Brytvilles or Birchfield Manor Great Barford
Volume III of The Victoria County History for Bedfordshire, published in 1912, gives the histories of all the five manors in Great Barford as far as they were known at the time. Of these five manors only one, Veseys, or Vaseys, can be traced back to the Domesday Book of 1086.
Coat of arms of the Barony of Bedford
Brytvilles Manor was part of the overlordship of the Barony of Bedford until it was divided between the three sisters of the final Baron, John, who died fighting for Simon de Montfort against King Henry III at Evesham in 1265. The first mention of the Bryteville family in Bedfordshire is in 1166 when Hugh de Bryteville held a knight's fee in Bedfordshire (in other words, sufficient land to require him to provide a fully armed knight for royal service when called upon). This may well mean that he held the manor at this date. His son William held the land in 1197. In the latter part of the 13th century another William de Bryteville held land worth half a knight's fee and one thirteenth of a knight's fee. This indicates that either the manor had shrunk in size or had reduced
He seems to have been succeeded by a John de Bryteville, who held the manor in 1275. This may be the same John de Bryteville who lost his son Henry by drowning in 1265 and was viciously attacked in the street in 1271, both events recorded in the coroners' rolls. By 1286 the manor had passed to Hugh de Bryteville and by 1316 was held by his son William. By 1342 another Hugh was in possession. The last known de Bryteville was William in 1439.
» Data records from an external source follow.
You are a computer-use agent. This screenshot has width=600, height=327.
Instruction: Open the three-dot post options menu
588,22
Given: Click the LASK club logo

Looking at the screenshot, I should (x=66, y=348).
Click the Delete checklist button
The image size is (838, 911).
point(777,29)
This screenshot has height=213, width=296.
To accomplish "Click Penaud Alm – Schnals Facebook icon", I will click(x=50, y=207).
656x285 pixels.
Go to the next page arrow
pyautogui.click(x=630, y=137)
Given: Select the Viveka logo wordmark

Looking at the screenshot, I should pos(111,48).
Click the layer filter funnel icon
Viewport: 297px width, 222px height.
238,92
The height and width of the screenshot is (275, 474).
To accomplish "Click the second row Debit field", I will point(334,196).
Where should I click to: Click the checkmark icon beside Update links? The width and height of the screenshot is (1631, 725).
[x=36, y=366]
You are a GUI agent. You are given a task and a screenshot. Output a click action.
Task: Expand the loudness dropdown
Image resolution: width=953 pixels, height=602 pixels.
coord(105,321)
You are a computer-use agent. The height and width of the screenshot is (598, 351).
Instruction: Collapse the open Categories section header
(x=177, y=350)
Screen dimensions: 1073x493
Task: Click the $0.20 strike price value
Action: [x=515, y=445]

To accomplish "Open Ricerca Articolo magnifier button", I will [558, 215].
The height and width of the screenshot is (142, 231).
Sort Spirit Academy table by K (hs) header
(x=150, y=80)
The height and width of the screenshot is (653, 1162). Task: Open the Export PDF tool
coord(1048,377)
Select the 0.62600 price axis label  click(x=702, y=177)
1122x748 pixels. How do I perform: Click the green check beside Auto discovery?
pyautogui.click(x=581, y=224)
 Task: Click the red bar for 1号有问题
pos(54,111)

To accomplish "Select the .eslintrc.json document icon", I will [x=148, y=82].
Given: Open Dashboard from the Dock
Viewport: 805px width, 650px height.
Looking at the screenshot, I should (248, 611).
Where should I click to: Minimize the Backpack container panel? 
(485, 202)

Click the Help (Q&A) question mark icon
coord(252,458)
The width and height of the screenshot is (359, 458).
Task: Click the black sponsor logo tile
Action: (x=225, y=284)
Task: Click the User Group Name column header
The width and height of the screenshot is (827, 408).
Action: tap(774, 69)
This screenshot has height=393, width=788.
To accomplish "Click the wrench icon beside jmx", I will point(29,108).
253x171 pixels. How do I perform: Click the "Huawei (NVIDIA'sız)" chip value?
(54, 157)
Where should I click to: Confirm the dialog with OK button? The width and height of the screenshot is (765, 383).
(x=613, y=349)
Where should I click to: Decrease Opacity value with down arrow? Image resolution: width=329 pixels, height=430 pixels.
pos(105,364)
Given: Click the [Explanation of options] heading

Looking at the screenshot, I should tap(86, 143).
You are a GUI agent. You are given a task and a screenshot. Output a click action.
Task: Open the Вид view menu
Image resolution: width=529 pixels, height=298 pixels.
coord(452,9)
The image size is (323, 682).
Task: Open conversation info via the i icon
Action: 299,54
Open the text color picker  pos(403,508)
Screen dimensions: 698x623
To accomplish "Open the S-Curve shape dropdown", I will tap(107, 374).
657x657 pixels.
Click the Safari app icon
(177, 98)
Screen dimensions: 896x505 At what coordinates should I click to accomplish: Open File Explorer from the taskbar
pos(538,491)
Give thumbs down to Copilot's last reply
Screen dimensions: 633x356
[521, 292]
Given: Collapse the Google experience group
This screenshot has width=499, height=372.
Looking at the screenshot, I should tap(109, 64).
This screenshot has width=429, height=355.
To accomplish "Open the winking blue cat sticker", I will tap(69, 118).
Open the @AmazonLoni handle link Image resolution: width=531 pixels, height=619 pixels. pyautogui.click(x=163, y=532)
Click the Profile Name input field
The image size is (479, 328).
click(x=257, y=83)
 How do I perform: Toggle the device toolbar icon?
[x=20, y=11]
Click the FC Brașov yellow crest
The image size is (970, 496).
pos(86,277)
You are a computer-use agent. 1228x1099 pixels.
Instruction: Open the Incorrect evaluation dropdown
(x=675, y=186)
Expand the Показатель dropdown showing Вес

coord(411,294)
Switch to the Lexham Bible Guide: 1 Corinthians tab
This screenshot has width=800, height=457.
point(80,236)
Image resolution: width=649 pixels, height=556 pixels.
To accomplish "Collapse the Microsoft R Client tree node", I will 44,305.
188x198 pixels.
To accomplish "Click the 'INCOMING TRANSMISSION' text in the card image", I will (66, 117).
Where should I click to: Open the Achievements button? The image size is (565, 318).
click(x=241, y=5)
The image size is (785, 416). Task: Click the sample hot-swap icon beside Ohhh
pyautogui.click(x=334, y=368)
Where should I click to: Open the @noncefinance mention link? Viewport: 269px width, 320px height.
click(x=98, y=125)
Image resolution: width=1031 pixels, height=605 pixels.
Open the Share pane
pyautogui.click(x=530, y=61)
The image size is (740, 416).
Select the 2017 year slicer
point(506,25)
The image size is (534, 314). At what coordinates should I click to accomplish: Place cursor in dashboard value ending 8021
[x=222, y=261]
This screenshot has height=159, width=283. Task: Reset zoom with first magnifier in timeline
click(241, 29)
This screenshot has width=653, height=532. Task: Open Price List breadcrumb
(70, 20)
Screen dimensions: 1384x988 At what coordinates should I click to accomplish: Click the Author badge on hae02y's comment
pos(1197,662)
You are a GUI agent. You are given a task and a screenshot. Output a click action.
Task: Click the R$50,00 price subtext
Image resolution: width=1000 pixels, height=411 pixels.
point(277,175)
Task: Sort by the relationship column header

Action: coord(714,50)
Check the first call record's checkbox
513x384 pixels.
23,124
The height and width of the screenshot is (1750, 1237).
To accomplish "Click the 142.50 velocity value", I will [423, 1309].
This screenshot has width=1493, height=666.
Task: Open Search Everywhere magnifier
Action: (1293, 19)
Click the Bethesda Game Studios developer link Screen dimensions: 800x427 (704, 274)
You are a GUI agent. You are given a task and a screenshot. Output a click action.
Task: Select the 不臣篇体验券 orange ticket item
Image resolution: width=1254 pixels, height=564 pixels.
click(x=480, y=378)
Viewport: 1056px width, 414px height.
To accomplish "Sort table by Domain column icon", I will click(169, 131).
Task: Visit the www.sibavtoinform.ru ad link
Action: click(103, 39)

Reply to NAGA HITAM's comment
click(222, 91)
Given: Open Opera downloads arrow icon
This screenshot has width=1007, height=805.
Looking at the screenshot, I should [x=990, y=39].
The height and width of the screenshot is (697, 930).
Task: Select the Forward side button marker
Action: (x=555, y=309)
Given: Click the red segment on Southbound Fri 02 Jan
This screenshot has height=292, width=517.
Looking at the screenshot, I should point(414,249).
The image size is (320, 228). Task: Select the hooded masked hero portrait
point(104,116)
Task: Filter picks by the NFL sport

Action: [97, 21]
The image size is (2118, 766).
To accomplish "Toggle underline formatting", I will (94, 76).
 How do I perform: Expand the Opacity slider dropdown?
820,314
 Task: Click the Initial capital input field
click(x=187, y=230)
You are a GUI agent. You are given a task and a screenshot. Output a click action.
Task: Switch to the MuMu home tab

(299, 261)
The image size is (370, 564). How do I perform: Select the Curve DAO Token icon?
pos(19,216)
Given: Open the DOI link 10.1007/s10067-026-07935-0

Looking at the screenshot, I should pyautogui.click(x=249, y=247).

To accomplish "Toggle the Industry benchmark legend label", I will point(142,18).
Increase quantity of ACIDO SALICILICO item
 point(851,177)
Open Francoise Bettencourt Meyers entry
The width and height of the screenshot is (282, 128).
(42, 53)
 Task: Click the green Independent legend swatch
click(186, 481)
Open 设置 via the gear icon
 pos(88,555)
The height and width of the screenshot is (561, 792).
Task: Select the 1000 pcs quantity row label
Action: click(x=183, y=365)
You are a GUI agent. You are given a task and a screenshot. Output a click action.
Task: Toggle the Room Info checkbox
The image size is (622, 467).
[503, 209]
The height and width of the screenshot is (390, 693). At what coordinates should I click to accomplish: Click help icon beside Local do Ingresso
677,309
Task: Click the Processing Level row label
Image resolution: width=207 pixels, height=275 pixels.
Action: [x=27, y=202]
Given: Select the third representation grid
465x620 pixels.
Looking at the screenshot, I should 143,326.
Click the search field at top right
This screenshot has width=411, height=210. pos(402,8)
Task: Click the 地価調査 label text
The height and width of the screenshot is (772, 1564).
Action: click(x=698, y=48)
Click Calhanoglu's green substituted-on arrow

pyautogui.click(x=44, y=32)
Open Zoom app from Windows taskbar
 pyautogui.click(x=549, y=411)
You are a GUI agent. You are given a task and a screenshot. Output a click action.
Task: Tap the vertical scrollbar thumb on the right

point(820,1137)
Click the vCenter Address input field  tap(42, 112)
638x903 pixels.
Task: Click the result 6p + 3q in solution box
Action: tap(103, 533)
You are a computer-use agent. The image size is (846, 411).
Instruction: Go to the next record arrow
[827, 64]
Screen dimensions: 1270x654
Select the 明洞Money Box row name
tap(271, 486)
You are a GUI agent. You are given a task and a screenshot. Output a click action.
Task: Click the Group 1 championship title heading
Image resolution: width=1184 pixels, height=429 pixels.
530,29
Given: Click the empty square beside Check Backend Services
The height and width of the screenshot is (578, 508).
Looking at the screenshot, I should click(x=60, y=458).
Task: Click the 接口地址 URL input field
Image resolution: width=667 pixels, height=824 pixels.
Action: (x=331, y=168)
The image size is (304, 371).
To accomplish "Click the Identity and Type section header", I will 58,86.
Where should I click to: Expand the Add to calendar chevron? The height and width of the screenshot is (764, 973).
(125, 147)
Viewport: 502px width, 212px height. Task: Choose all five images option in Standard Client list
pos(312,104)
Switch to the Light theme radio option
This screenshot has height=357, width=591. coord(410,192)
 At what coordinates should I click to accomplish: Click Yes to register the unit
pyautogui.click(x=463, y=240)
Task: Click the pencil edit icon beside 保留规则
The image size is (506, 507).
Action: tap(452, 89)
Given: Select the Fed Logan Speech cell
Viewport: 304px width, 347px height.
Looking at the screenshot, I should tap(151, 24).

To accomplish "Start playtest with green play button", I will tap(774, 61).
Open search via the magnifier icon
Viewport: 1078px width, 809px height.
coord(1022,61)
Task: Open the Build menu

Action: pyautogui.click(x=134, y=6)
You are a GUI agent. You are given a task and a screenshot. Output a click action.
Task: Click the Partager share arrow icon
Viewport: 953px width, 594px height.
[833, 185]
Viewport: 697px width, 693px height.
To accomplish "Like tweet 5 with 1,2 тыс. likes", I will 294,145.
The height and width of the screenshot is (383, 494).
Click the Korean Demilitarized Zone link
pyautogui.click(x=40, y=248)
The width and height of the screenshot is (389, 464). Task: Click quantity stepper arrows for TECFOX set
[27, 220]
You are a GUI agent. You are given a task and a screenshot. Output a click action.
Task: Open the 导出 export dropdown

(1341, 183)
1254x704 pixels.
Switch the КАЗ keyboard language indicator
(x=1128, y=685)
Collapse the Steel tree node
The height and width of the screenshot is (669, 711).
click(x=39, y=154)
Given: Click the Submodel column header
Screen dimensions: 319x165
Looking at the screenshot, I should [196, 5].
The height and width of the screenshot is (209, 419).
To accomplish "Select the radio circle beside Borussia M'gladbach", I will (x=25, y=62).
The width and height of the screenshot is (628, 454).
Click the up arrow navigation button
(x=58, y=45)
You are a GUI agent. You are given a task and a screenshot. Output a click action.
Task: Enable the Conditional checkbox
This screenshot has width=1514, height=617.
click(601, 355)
The Spencer family coat of arms
The next known holder of the manor is John Spencer of Cople, whose son Robert died in possession of it in 1521. The manor remained in the family until at least 1692. Probably shortly thereafter William Spencer alienated the manor as by 1729 it was in the hands of John Browning. By 1789 the family was held by the Polhill family of Howbury Hall in Renhold and they held it into the 20th century. A succession of Law of Property Acts in the 1920s abolished manorial fines and incidents as well as copyhold land tenure, thus abolishing manors in practically all but name.
The site of the manor house probably lies at the moated area at Birchfield Farm. The Bedfordshire Historic Environment Record [HER] lists every historic building and landscape feature in the county and is now available on-line as part of the Heritage Gateway website. The entry for the moat at Birchfield farm [HER 817] reads as follows: "The site comprises the remains of a medieval moated enclosure and its associated ponds and leats. The moated enclosure is rectangular in shape with maximum dimensions of 100 metres by 85 metres inclusive of the 14 metre wide surrounding moat. A small stream connects with the north-west angle of the moat via a short inflow channel. Upstanding remains within the moated enclosure include a low internal bank around the edge of the island, a water filled pond in the south-west corner and a rectangular platform on the south side of the island. The platform is interpreted as the site of the original 12th century manorial building. Immediately to the east of the moat are the remains of two ponds and their associated supply and outflow channels. The ponds are believed to have been constructed as fishponds. A series of slight cultivation earthworks, not included in the scheduling, can be seen in the field to the west".